### Problem to solve
All that should appear is the line containing "Previous (120, 1167)" and the lines after it in the records below, each reproduced exactly.

### Raw data

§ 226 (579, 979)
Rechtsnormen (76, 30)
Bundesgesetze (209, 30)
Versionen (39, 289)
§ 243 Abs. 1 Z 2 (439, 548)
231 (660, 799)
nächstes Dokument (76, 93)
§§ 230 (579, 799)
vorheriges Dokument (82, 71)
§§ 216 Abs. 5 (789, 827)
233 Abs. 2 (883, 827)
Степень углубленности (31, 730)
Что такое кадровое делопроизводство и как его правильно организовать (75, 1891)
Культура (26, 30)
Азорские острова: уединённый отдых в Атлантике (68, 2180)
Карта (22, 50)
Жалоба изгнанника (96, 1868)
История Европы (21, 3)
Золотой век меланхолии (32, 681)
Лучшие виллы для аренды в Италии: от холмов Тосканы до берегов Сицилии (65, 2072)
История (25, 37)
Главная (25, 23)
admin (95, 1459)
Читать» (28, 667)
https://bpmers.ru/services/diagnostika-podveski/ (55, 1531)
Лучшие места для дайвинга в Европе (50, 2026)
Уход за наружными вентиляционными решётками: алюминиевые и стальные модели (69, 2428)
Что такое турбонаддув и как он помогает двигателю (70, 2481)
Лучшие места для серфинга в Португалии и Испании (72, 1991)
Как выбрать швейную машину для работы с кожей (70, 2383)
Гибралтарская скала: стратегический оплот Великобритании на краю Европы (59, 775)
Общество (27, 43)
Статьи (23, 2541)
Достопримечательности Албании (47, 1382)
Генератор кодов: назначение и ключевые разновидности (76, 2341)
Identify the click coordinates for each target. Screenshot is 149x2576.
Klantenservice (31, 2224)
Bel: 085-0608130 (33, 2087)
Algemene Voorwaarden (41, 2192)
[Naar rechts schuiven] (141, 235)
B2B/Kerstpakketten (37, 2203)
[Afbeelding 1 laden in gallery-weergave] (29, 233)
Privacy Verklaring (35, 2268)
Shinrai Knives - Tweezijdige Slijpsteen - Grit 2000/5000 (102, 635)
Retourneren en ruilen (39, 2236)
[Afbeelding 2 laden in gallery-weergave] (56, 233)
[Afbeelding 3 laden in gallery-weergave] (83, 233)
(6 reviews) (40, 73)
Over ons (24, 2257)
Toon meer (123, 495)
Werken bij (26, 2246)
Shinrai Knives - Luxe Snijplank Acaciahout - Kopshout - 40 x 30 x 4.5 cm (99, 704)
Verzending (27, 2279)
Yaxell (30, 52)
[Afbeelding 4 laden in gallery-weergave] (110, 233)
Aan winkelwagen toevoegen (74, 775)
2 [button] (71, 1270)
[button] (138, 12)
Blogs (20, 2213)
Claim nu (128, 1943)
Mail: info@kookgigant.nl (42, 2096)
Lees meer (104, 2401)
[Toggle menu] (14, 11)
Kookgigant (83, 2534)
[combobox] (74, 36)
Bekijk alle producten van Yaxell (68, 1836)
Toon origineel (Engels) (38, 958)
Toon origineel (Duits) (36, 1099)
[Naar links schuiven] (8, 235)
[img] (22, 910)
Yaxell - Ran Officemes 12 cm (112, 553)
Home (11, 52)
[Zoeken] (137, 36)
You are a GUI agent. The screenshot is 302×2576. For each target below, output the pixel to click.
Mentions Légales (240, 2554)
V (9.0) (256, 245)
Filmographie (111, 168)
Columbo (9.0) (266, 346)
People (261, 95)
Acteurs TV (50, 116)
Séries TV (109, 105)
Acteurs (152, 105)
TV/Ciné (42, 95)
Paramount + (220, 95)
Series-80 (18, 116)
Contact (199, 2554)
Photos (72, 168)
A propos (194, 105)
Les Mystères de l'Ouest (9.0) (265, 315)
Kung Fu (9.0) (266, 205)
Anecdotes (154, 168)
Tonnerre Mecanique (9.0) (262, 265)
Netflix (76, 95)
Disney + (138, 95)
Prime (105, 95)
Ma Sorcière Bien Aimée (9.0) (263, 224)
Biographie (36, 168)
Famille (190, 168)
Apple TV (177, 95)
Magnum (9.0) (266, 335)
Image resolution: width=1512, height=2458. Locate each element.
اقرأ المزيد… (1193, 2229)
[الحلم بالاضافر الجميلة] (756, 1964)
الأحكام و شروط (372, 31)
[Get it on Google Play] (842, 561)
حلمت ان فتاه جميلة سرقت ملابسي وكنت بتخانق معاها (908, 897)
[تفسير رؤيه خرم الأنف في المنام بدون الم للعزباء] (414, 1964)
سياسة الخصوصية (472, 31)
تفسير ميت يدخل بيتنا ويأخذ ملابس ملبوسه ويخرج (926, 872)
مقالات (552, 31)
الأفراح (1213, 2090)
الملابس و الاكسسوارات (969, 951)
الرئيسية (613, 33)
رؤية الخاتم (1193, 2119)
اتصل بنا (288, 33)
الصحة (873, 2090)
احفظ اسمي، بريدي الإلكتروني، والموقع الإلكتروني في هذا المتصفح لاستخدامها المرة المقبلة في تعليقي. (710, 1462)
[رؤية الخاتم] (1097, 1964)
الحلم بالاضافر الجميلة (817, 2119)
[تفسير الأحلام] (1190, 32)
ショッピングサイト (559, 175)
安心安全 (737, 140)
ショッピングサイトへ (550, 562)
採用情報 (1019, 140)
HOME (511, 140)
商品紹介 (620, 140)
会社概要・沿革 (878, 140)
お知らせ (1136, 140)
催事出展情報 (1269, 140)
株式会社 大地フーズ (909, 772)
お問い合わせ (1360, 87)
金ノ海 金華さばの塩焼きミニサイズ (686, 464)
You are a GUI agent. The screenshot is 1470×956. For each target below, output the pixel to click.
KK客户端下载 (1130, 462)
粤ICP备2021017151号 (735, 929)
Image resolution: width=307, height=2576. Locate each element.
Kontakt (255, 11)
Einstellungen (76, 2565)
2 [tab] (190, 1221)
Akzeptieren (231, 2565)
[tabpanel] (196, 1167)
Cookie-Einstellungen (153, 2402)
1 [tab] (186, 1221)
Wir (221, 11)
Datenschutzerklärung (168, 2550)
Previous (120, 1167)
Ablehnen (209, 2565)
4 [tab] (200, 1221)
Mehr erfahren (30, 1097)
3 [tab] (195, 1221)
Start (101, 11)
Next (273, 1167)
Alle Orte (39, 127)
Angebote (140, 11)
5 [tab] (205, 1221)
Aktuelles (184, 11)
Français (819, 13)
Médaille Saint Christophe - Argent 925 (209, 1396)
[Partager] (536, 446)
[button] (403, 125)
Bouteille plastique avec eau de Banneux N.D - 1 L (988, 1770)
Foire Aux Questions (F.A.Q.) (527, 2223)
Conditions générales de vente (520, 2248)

### Result for this exercise
Previous (120, 1167)
Ablehnen (209, 2565)
4 [tab] (200, 1221)
Mehr erfahren (30, 1097)
3 [tab] (195, 1221)
Start (101, 11)
Next (273, 1167)
Alle Orte (39, 127)
Angebote (140, 11)
5 [tab] (205, 1221)
Aktuelles (184, 11)
Français (819, 13)
Médaille Saint Christophe - Argent 925 (209, 1396)
[Partager] (536, 446)
[button] (403, 125)
Bouteille plastique avec eau de Banneux N.D - 1 L (988, 1770)
Foire Aux Questions (F.A.Q.) (527, 2223)
Conditions générales de vente (520, 2248)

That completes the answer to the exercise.